We can use the classical relation for the momentum p=mv in addition to equations (i) and (ii) above to get mvr = n\hbar, which is what Bohr got in his atomic model. It’s worth noting here that when the atom is in its ground state (i.e. n=0), there is no “atomic current”, meaning that j = ev = 0. Without this current, however, it is not possible to have a diamagnetic response.

So how do we understand atomic diamagnetism? To do so, we need to incorporate the applied field into the deBroglie relation by using the canonical momentum. By making the “Peierls substitution”, we can write that p = mv+eA. Using the same logic as above, our quantization condition is now mvr = n\hbar - eAr. Now, however, something has changed; we do get a non-zero current in the ground state (i.e. j = ev = -e^2A/m for n=0). Qualitatively, this current circulates to screen out the field that is trying to “mess up” the integer-number-of-wavelengths-around-the-loop condition. Note also that we have a response that is strictly quantum mechanical in nature; the current is responding to the vector potential. (I realize that the relation is not strictly gauge invariant, but it makes sense in the “Coulomb gauge”, i.e. when \nabla\cdot A=0 or when the vector potential is strictly transverse). In some sense, we already knew that our answer must look obviously quantum mechanical because of the Bohr-van Leeuwen theorem.

If we examine the equation for the electromagnetic response to a superconductor, i.e. the London equation, we obtain a similar equation j = n_sev = -n_se^2A/m, where n_s is the superfluid density. The resemblance between the two equations is far from superficial. It is this London equation which allows us to understand the origin of the Meissner effect and the associated spectacular diamagnetism. Roughly speaking then, we can understand the Meissner effect as an amplification of an atomic effect that results in a non-zero ground state “screening” current.

I would also like to add that the Meissner effect is also visible in a multiply connected geometry (see below). This time, the magnetic field (for sufficiently small magnetic fields) is forbidden from going through the center of the ring.

What is particularly illuminating about this ring geometry is that you don’t have to have a magnetic field like in the image above. In fact, it is totally possible to have a superconducting ring under so-called Aharonov-Bohm conditions, where a solenoid passes through the center but the ring never sees the magnetic field. Instead, the superconducting ring “feels the vector potential”. In some sense, this latter experiment emphasizes the equation above where the current really responds (in a gauge-invariant way) to a vector potential and not just the magnetic field.

Understanding the Meissner effect in this way helps us divorce the Meissner effect from the at-first-sight similar effect of persistent currents in a superconducting ring. In the Meissner effect, as soon as the magnetic field is turned off, the current dies and goes back to zero. This is because through this entire process, the superconductor remains in its ground state. Only when the superconductor is excited to higher states (i.e. n=1,2,3…) does the current persist in a metastable fashion for a quasi-infinitely long time.

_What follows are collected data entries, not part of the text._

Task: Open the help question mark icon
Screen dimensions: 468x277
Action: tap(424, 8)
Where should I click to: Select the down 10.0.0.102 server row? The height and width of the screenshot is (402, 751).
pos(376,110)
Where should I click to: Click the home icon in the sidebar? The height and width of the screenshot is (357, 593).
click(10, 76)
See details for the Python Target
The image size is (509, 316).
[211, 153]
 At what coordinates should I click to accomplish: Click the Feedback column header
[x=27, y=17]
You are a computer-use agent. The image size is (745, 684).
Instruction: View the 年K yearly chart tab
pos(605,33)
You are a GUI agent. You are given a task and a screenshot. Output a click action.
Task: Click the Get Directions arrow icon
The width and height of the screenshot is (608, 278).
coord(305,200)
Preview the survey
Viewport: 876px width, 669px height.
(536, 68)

To me, understanding the Meissner effect in this way, which exposes the connection of the microscopic to the macroscopic, harks back to an old post I made about Frank Wilczek’s concept of upward inheritence. The Meissner effect somehow seems clearer through his lens.

Now as promised, here are the couple videos (if the videos don’t play, click on the panel to take you to the twitter website because these videos are worth watching!):

Precision in Many-Body Systems

Measurements of the quantum Hall effect give a precise¬†conductance in units of e^2/h. Measurements of the frequency of the AC current in a Josephson junction give us a frequency of 2e/h times the applied voltage.¬†Hydrodynamic circulation in liquid 4He is quantized in units of h/m_{4He}. These measurements (and similar ones like flux quantization) are remarkable. They yield fundamental constants to a great degree of accuracy in a condensed matter setting– a setting which Murray Gell-Mann once¬†referred to¬†as “squalid state” systems. How is this possible?

At first sight, it is stunning that physics of the solid or liquid state could yield a measurement so precise. When we consider the defects, impurities, surfaces and other imperfections in a macroscopic system, these results become even more astounding.

So where does this precision come from? It turns out that in all cases, one is measuring a quantity that is dependent on the single-valued nature of the (appropriately defined) complex scalar  wavefunction. The aforementioned quantities are measured in integer units, n, usually referred to as the winding number. Because the winding number is a topological quantity, in the sense that it arises in a multiply-connected space, these measurements do not particularly care about the small differences that occur in its surroundings.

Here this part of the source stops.